• [Problem to solve] Output every line of the items below as one string each in a JSON list, leaving out blank lines.

• [Given data]
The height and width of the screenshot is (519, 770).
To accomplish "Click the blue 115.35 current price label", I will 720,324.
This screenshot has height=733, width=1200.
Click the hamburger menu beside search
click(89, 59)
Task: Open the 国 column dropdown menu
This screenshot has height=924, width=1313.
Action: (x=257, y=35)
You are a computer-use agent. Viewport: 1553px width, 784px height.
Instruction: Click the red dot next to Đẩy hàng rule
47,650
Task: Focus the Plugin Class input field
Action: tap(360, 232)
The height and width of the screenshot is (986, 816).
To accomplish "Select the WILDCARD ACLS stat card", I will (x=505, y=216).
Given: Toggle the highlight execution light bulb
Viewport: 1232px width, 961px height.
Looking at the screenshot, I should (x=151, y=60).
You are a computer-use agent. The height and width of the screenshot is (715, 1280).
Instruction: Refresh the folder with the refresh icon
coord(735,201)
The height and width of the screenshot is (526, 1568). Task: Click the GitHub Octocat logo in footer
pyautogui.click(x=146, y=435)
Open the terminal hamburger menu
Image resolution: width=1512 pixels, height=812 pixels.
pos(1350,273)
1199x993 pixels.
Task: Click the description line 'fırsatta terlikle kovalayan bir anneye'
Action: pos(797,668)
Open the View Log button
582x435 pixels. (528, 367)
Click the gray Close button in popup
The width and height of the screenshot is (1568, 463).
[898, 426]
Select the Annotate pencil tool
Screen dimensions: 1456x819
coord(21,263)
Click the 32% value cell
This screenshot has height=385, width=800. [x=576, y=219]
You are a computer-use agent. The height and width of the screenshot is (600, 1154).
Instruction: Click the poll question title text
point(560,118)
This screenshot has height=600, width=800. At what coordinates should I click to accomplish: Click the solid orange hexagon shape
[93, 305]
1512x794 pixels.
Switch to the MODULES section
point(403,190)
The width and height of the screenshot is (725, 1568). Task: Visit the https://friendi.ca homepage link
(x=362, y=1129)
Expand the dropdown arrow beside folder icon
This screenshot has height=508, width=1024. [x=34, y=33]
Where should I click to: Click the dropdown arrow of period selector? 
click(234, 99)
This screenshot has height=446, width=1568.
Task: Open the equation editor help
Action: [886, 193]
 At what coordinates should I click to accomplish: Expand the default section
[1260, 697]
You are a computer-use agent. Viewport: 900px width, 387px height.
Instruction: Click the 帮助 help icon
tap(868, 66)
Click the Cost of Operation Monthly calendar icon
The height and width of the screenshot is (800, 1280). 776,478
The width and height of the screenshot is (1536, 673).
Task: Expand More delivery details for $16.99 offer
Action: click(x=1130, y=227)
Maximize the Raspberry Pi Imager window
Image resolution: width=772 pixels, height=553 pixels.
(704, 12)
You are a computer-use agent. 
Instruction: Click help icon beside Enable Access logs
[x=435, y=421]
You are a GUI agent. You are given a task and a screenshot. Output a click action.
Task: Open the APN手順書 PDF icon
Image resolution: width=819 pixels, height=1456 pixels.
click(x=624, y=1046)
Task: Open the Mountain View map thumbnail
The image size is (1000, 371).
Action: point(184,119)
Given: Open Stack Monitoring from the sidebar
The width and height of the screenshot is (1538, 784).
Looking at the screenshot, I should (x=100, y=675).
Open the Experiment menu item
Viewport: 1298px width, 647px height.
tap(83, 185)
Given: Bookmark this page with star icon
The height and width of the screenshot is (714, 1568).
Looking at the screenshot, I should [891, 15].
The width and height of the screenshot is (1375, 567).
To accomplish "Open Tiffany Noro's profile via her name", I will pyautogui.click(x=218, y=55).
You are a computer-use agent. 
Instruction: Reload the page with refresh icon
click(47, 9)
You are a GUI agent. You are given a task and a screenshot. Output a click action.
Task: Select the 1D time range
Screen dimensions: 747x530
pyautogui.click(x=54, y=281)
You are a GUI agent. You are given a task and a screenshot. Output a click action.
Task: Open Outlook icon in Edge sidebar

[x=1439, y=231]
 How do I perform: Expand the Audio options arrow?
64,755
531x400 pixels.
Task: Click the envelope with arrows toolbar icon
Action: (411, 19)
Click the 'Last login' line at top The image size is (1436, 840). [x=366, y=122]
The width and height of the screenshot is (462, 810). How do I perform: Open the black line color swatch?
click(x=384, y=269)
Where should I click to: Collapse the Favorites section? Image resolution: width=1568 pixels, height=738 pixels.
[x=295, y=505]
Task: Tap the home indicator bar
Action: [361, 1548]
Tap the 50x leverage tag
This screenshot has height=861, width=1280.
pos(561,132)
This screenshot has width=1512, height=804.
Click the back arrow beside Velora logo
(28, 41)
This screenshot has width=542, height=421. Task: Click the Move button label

• [Answer for the task]
[
  "The height and width of the screenshot is (519, 770).",
  "To accomplish \"Click the blue 115.35 current price label\", I will 720,324.",
  "This screenshot has height=733, width=1200.",
  "Click the hamburger menu beside search",
  "click(89, 59)",
  "Task: Open the 国 column dropdown menu",
  "This screenshot has height=924, width=1313.",
  "Action: (x=257, y=35)",
  "You are a computer-use agent. Viewport: 1553px width, 784px height.",
  "Instruction: Click the red dot next to Đẩy hàng rule",
  "47,650",
  "Task: Focus the Plugin Class input field",
  "Action: tap(360, 232)",
  "The height and width of the screenshot is (986, 816).",
  "To accomplish \"Select the WILDCARD ACLS stat card\", I will (x=505, y=216).",
  "Given: Toggle the highlight execution light bulb",
  "Viewport: 1232px width, 961px height.",
  "Looking at the screenshot, I should (x=151, y=60).",
  "You are a computer-use agent. The height and width of the screenshot is (715, 1280).",
  "Instruction: Refresh the folder with the refresh icon",
  "coord(735,201)",
  "The height and width of the screenshot is (526, 1568). Task: Click the GitHub Octocat logo in footer",
  "pyautogui.click(x=146, y=435)",
  "Open the terminal hamburger menu",
  "Image resolution: width=1512 pixels, height=812 pixels.",
  "pos(1350,273)",
  "1199x993 pixels.",
  "Task: Click the description line 'fırsatta terlikle kovalayan bir anneye'",
  "Action: pos(797,668)",
  "Open the View Log button",
  "582x435 pixels. (528, 367)",
  "Click the gray Close button in popup",
  "The width and height of the screenshot is (1568, 463).",
  "[898, 426]",
  "Select the Annotate pencil tool",
  "Screen dimensions: 1456x819",
  "coord(21,263)",
  "Click the 32% value cell",
  "This screenshot has height=385, width=800. [x=576, y=219]",
  "You are a computer-use agent. The height and width of the screenshot is (600, 1154).",
  "Instruction: Click the poll question title text",
  "point(560,118)",
  "This screenshot has height=600, width=800. At what coordinates should I click to accomplish: Click the solid orange hexagon shape",
  "[93, 305]",
  "1512x794 pixels.",
  "Switch to the MODULES section",
  "point(403,190)",
  "The width and height of the screenshot is (725, 1568). Task: Visit the https://friendi.ca homepage link",
  "(x=362, y=1129)",
  "Expand the dropdown arrow beside folder icon",
  "This screenshot has height=508, width=1024. [x=34, y=33]",
  "Where should I click to: Click the dropdown arrow of period selector? ",
  "click(234, 99)",
  "This screenshot has height=446, width=1568.",
  "Task: Open the equation editor help",
  "Action: [886, 193]",
  " At what coordinates should I click to accomplish: Expand the default section",
  "[1260, 697]",
  "You are a computer-use agent. Viewport: 900px width, 387px height.",
  "Instruction: Click the 帮助 help icon",
  "tap(868, 66)",
  "Click the Cost of Operation Monthly calendar icon",
  "The height and width of the screenshot is (800, 1280). 776,478",
  "The width and height of the screenshot is (1536, 673).",
  "Task: Expand More delivery details for $16.99 offer",
  "Action: click(x=1130, y=227)",
  "Maximize the Raspberry Pi Imager window",
  "Image resolution: width=772 pixels, height=553 pixels.",
  "(704, 12)",
  "You are a computer-use agent. ",
  "Instruction: Click help icon beside Enable Access logs",
  "[x=435, y=421]",
  "You are a GUI agent. You are given a task and a screenshot. Output a click action.",
  "Task: Open the APN手順書 PDF icon",
  "Image resolution: width=819 pixels, height=1456 pixels.",
  "click(x=624, y=1046)",
  "Task: Open the Mountain View map thumbnail",
  "The image size is (1000, 371).",
  "Action: point(184,119)",
  "Given: Open Stack Monitoring from the sidebar",
  "The width and height of the screenshot is (1538, 784).",
  "Looking at the screenshot, I should (x=100, y=675).",
  "Open the Experiment menu item",
  "Viewport: 1298px width, 647px height.",
  "tap(83, 185)",
  "Given: Bookmark this page with star icon",
  "The height and width of the screenshot is (714, 1568).",
  "Looking at the screenshot, I should [891, 15].",
  "The width and height of the screenshot is (1375, 567).",
  "To accomplish \"Open Tiffany Noro's profile via her name\", I will pyautogui.click(x=218, y=55).",
  "You are a computer-use agent. ",
  "Instruction: Reload the page with refresh icon",
  "click(47, 9)",
  "You are a GUI agent. You are given a task and a screenshot. Output a click action.",
  "Task: Select the 1D time range",
  "Screen dimensions: 747x530",
  "pyautogui.click(x=54, y=281)",
  "You are a GUI agent. You are given a task and a screenshot. Output a click action.",
  "Task: Open Outlook icon in Edge sidebar",
  "[x=1439, y=231]",
  " How do I perform: Expand the Audio options arrow?",
  "64,755",
  "531x400 pixels.",
  "Task: Click the envelope with arrows toolbar icon",
  "Action: (411, 19)",
  "Click the 'Last login' line at top The image size is (1436, 840). [x=366, y=122]",
  "The width and height of the screenshot is (462, 810). How do I perform: Open the black line color swatch?",
  "click(x=384, y=269)",
  "Where should I click to: Collapse the Favorites section? Image resolution: width=1568 pixels, height=738 pixels.",
  "[x=295, y=505]",
  "Task: Tap the home indicator bar",
  "Action: [361, 1548]",
  "Tap the 50x leverage tag",
  "This screenshot has height=861, width=1280.",
  "pos(561,132)",
  "This screenshot has width=1512, height=804.",
  "Click the back arrow beside Velora logo",
  "(28, 41)",
  "This screenshot has width=542, height=421. Task: Click the Move button label"
]